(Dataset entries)
::::

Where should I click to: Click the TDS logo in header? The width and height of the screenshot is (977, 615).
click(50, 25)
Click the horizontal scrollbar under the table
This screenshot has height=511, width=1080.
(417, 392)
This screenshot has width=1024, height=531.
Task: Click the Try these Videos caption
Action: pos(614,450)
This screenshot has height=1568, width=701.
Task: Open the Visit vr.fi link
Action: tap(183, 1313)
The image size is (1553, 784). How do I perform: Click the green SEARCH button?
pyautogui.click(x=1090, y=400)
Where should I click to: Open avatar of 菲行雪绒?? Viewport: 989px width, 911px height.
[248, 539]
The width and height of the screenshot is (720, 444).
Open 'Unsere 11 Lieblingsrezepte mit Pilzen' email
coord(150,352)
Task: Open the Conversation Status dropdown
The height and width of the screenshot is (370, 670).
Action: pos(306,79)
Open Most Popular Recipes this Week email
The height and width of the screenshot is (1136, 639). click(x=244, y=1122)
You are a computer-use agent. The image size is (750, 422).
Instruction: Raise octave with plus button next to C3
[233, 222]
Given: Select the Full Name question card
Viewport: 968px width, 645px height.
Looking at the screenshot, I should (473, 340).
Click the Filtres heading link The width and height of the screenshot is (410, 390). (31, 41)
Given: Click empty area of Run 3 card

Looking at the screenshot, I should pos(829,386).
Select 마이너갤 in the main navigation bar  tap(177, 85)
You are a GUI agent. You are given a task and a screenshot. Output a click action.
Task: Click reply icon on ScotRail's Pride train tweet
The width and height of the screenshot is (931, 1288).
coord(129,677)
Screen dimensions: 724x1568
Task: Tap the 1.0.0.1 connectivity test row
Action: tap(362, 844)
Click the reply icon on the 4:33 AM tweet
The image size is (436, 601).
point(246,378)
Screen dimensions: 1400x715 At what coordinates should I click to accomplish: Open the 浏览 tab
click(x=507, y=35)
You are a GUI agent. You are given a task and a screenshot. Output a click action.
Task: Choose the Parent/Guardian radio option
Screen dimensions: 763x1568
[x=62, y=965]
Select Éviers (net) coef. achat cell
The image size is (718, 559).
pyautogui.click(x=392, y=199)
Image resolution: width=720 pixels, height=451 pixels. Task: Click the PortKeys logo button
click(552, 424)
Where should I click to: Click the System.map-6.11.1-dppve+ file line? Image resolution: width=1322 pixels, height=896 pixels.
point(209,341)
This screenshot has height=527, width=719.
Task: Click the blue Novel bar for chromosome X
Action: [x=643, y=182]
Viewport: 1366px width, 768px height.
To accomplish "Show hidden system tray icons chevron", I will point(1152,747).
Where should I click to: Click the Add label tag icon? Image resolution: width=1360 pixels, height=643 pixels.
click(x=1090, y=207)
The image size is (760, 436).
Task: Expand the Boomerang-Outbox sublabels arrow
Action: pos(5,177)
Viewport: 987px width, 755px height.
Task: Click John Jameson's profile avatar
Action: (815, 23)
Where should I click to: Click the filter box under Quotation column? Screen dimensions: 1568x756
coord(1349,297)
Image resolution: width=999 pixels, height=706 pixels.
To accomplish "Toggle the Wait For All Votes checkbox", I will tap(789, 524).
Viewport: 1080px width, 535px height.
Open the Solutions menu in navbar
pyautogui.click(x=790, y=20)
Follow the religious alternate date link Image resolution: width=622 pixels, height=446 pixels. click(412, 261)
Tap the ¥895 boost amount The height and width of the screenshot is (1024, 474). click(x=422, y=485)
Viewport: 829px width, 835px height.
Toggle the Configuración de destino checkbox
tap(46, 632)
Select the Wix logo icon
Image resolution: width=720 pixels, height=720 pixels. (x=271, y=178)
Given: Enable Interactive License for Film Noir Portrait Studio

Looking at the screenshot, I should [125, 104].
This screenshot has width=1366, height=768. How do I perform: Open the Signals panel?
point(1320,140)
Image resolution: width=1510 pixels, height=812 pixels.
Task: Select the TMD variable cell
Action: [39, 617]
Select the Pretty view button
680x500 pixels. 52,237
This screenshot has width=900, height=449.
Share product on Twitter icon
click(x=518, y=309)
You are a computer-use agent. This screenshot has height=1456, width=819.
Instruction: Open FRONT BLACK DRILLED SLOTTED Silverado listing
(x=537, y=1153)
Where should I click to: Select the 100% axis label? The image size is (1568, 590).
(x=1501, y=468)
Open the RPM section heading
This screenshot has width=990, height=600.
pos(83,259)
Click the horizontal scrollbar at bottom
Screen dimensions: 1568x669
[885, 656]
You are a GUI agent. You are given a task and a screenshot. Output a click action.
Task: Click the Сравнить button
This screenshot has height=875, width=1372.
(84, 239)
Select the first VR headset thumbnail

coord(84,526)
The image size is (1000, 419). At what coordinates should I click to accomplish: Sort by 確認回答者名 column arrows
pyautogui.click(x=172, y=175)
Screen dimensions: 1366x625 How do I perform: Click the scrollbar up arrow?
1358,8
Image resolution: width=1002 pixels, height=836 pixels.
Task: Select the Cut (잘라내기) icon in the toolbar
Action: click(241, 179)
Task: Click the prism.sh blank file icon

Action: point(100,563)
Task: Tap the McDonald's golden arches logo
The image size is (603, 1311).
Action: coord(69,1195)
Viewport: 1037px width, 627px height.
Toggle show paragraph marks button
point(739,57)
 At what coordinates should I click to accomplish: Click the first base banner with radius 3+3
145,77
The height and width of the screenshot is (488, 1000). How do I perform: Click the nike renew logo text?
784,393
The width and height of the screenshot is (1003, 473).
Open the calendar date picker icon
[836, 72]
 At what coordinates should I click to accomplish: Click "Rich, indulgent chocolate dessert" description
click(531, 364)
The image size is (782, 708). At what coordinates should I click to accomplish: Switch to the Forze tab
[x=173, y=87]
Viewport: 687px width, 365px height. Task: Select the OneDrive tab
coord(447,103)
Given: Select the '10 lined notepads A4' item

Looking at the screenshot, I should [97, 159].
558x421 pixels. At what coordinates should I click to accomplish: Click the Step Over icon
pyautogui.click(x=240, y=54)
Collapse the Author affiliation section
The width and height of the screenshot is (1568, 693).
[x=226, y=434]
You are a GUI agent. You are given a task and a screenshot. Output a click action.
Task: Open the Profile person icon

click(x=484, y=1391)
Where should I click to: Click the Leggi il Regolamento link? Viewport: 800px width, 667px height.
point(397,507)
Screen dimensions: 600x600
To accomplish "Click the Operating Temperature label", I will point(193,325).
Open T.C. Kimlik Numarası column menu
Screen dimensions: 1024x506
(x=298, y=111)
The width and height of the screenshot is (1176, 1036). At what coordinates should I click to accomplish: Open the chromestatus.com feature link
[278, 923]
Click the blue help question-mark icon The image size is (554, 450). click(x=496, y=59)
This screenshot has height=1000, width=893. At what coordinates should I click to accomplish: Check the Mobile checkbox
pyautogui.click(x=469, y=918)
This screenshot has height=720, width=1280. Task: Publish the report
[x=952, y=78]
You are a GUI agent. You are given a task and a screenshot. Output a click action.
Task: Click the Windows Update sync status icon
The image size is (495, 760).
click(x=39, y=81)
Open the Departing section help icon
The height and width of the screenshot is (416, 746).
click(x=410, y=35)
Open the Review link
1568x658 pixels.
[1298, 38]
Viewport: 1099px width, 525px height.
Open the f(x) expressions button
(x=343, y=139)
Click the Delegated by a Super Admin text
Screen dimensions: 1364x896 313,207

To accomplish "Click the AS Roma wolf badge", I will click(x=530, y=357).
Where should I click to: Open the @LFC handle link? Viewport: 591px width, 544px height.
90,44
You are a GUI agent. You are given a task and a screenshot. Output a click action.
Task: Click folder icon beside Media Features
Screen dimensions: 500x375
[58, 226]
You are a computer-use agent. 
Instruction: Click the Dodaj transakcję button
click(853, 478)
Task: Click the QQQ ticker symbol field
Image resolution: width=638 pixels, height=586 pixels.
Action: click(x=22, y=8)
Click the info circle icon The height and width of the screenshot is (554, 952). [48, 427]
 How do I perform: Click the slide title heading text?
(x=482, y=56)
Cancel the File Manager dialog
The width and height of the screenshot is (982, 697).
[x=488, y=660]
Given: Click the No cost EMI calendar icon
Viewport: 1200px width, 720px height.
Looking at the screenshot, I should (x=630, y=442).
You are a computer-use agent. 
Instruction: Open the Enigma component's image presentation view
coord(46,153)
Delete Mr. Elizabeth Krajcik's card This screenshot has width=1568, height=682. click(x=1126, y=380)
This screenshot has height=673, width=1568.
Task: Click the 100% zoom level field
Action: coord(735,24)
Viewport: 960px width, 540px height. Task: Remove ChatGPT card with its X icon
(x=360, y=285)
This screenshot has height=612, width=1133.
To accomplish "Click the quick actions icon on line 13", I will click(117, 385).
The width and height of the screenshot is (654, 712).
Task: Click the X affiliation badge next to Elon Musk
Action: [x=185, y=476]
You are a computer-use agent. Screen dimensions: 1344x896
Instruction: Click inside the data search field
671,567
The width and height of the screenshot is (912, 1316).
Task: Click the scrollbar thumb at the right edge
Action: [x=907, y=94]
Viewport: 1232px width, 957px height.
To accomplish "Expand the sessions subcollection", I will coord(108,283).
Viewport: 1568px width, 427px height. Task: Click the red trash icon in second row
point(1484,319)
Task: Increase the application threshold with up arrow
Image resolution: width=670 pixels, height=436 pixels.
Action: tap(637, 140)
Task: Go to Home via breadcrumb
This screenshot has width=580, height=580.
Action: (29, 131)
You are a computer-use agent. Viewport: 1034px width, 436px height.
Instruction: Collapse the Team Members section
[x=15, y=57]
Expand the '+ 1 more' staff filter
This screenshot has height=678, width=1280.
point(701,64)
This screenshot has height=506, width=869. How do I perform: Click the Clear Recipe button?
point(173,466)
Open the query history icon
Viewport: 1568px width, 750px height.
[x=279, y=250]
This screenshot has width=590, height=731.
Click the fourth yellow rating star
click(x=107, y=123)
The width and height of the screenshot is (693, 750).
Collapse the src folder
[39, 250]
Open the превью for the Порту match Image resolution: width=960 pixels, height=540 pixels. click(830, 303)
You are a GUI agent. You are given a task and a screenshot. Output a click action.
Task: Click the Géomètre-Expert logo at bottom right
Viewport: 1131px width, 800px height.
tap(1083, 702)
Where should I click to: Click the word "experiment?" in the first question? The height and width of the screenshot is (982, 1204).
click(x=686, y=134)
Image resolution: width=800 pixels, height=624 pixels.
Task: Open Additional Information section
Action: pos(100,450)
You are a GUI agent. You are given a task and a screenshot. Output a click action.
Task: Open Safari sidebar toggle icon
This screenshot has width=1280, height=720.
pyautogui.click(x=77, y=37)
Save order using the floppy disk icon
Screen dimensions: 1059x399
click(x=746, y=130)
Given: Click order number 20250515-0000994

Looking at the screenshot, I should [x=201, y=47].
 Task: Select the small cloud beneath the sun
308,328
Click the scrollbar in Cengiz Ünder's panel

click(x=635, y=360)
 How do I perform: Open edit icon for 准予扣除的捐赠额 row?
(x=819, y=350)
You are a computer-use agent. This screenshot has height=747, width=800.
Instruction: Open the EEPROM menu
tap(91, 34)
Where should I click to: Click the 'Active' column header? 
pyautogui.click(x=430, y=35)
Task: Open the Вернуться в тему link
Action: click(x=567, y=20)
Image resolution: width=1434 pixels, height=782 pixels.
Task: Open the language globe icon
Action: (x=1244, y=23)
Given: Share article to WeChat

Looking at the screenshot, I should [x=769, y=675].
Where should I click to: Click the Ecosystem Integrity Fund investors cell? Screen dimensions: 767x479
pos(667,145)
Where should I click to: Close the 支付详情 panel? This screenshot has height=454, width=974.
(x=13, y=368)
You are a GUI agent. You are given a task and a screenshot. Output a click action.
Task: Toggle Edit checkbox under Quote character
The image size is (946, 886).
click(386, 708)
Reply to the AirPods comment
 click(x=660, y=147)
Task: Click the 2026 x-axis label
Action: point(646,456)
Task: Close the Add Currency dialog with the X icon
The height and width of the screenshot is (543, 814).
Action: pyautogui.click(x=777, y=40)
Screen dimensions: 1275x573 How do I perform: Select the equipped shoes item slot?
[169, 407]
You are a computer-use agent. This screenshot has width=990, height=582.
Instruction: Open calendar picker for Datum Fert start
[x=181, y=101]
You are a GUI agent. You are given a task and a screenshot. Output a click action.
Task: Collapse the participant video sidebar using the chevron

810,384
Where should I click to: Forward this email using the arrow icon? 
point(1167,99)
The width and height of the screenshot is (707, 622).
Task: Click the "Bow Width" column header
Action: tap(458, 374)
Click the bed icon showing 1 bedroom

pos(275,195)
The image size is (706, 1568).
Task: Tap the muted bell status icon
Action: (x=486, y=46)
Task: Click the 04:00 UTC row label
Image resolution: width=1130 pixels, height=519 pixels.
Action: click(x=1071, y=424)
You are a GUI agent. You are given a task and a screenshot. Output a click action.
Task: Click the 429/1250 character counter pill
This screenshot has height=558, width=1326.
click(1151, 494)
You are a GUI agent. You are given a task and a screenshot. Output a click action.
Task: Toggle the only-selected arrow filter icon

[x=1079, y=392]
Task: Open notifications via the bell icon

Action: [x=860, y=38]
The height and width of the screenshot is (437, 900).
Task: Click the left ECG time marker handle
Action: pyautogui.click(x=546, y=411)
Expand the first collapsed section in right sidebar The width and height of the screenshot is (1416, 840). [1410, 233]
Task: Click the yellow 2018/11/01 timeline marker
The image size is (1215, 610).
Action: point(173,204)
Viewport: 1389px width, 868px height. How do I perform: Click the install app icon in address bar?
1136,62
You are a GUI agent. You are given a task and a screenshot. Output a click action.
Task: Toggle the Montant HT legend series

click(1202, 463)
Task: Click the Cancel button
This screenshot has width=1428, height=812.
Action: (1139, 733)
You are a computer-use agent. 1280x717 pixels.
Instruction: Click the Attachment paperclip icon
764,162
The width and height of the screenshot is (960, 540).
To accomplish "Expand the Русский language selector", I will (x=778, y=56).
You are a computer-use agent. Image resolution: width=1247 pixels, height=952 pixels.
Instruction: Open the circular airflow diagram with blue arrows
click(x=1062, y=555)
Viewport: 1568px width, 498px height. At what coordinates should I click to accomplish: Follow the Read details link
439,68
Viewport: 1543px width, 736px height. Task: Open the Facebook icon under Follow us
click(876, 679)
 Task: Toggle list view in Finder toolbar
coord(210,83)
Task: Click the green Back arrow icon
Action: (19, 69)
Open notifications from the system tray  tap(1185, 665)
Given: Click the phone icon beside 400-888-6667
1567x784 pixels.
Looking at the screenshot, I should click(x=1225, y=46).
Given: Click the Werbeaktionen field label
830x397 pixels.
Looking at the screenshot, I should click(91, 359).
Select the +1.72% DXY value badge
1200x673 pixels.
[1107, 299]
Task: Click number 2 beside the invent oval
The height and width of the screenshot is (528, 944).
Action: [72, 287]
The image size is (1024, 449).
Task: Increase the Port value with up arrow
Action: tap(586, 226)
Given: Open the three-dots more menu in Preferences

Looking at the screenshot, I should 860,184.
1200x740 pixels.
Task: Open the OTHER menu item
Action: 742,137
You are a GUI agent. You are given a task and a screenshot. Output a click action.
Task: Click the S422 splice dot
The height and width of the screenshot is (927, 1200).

::::

Work to complete
The entries above hold the needed span. Transcribe exactly the lines from the one with "The width and height of the screenshot is (720, 444)." to the one with "Task: Choose the Parent/Guardian radio option", both included.

Your response
The width and height of the screenshot is (720, 444).
Open 'Unsere 11 Lieblingsrezepte mit Pilzen' email
coord(150,352)
Task: Open the Conversation Status dropdown
The height and width of the screenshot is (370, 670).
Action: pos(306,79)
Open Most Popular Recipes this Week email
The height and width of the screenshot is (1136, 639). click(x=244, y=1122)
You are a computer-use agent. The image size is (750, 422).
Instruction: Raise octave with plus button next to C3
[233, 222]
Given: Select the Full Name question card
Viewport: 968px width, 645px height.
Looking at the screenshot, I should (473, 340).
Click the Filtres heading link The width and height of the screenshot is (410, 390). (31, 41)
Given: Click empty area of Run 3 card

Looking at the screenshot, I should pos(829,386).
Select 마이너갤 in the main navigation bar  tap(177, 85)
You are a GUI agent. You are given a task and a screenshot. Output a click action.
Task: Click reply icon on ScotRail's Pride train tweet
The width and height of the screenshot is (931, 1288).
coord(129,677)
Screen dimensions: 724x1568
Task: Tap the 1.0.0.1 connectivity test row
Action: tap(362, 844)
Click the reply icon on the 4:33 AM tweet
The image size is (436, 601).
point(246,378)
Screen dimensions: 1400x715 At what coordinates should I click to accomplish: Open the 浏览 tab
click(x=507, y=35)
You are a GUI agent. You are given a task and a screenshot. Output a click action.
Task: Choose the Parent/Guardian radio option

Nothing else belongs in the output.